The first trimester begins before you are actually pregnant. It starts on the first day of your last period. It is the most delicate time in pregnancy when all the major organs and nerves are forming in your baby. It is also during the first trimester that your baby is most susceptible to damage from substances like alcohol, drugs and certain medicines, and illnesses. A healthy first trimester is therefore crucial to the normal development of your baby.

Week 1

During the first week of the first trimester, you are actually not pregnant yet. This is the first day of your last menstrual period and is used to determine the start date of your pregnancy.

Week 2

This is the week that an egg is released from your ovary. It is during this week that, if you have unprotected intercourse, you are most likely to become pregnant.

Week 3

After intercourse, sperm will enter the uterus through the cervix. When the strongest sperm reaches the fallopian tubes and meets an egg, conception takes place. The sperm fertilizes the egg, and it becomes a zygote, a group of cells made up of half of each parent's DNA.

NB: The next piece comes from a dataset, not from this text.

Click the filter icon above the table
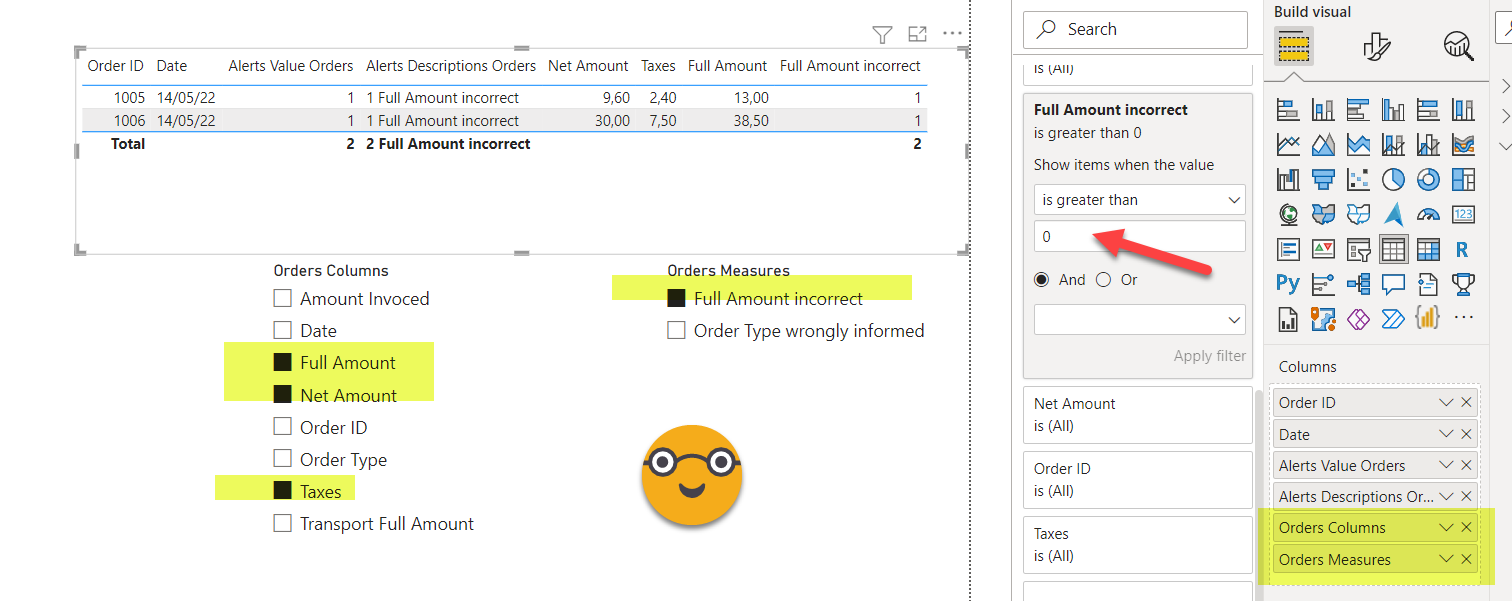The height and width of the screenshot is (601, 1512). [882, 35]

Throughout the rest of this week, these cells multiply and divide, creating a blastocyst. The blastocyst is the name given to the grouping of cells with an inner layer that will become the embryo and an outer shell that will form the membranes that house the baby in the uterus.

Most people discover they are pregnant through a home pregnancy test after they have missed their period. While some people may have a positive pregnancy test in the third week, most home pregnancy tests won't detect pregnancy until the fourth week.

Week 4

By this week, the blastocyst has moved down the fallopian tube into the uterus. The lining of the uterus is rich with blood and nutrients—a lining that is normally released during menstruation. The blastocyst implants into this lining to begin its transformation into an embryo.

You may see your obstetrician at this point to confirm your pregnancy with a lab test and check your hormone levels. They may be able to predict your due date at this time.

Week 5

This is the start of the embryonic period. Cells continue to multiply and divide and differentiate into groups that will become the baby's major body systems. Blood cells, nerve cells, the brain, heart, spinal cord, and other organs begin to develop. This is a risky time in your pregnancy because it is the point at which problems may occur with the baby's basic body systems.

Weeks 6 to 7

Your baby's brain is developing faster now, dividing into five different sections and forming cranial nerves. The heart begins to beat regularly and can be detected on ultrasound. Eyes, ears, arms, and legs begin to form, and tissues gather to create what will become the baby's spine and bones.

Week 8

Your baby's arms and legs grow longer, and their hands and feet begin to form. The brain continues to develop, and lung tissues are formed.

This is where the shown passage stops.